> **Selected extract**:
►

Hydroponic production saddles the grower with purchased inputs from the test tubes of a chemistry lab.

 

The two could not be more different.

 

 

 

The next piece is from a talk that Eliot gave at the Aspen Institute. We include it because the NOP seems to take for granted that they are the sole arbiters of what is, and what is not, organic. It would be good for them to remember that they did not invent organic. They have been tasked with preserving and defending it. Organic farming has been around for a VERY long time, and its meaning goes far beyond their certification program.

 

 

 

MY AGRICULTURAL GRANDPARENTS

 

It is not uncommon for farmers to talk about the influence their grandparents had on their farming education and their eventual success in agriculture. I am no different. But my story comes with a unique twist. My paternal grandfather, Leander Walter Townsend Coleman, was born in 1868 but was not a farmer. Unfortunately for my farming career, the Coleman family association with farming on the family land had ended three generations before Leander’s birth. So the grandparents I am about to acknowledge are not related to me by blood. And, although they are long deceased like Leander, they still reside on my farm and I consult them on a daily basis. My grandparents in farming were books and the people who wrote them. They live on the shelves in my library and I am as indebted to them as I would be to a blood relative. I call them grandparents because all these books were published during Leander’s lifetime. The farming techniques they convey were understood when he was born, were practiced during the early years of his life, and were as successful then as they are now.

◄

> **Data rows**:
►

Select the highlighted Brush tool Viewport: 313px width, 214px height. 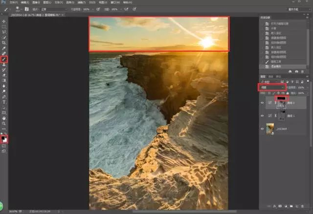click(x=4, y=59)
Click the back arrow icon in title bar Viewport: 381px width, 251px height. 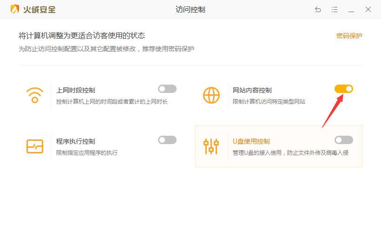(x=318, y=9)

◄
►

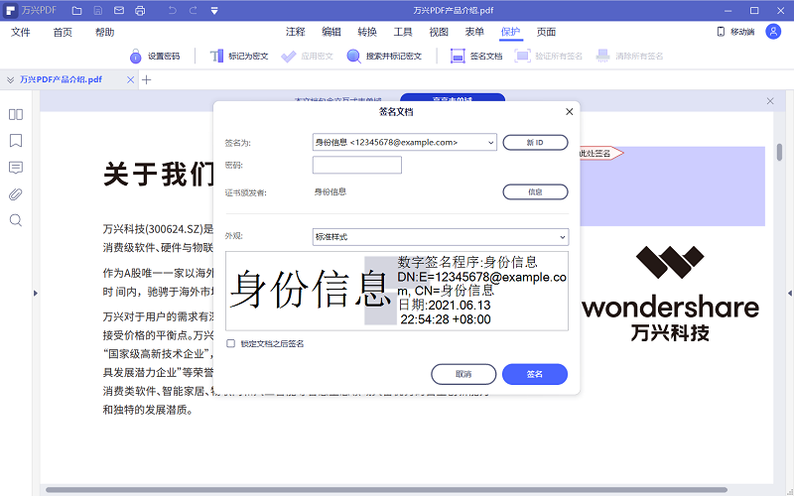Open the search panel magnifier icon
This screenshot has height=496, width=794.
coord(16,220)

◄

> **Set task**:
Answer these questions from the organic farming text:
1. According to the text, where do the purchased inputs of hydroponic production come from?
2. Where did Eliot give the talk that the text includes?
3. In what year was Leander Walter Townsend Coleman born?

> **Output for this exercise**:
1. From the test tubes of a chemistry lab.
2. At the Aspen Institute.
3. 1868.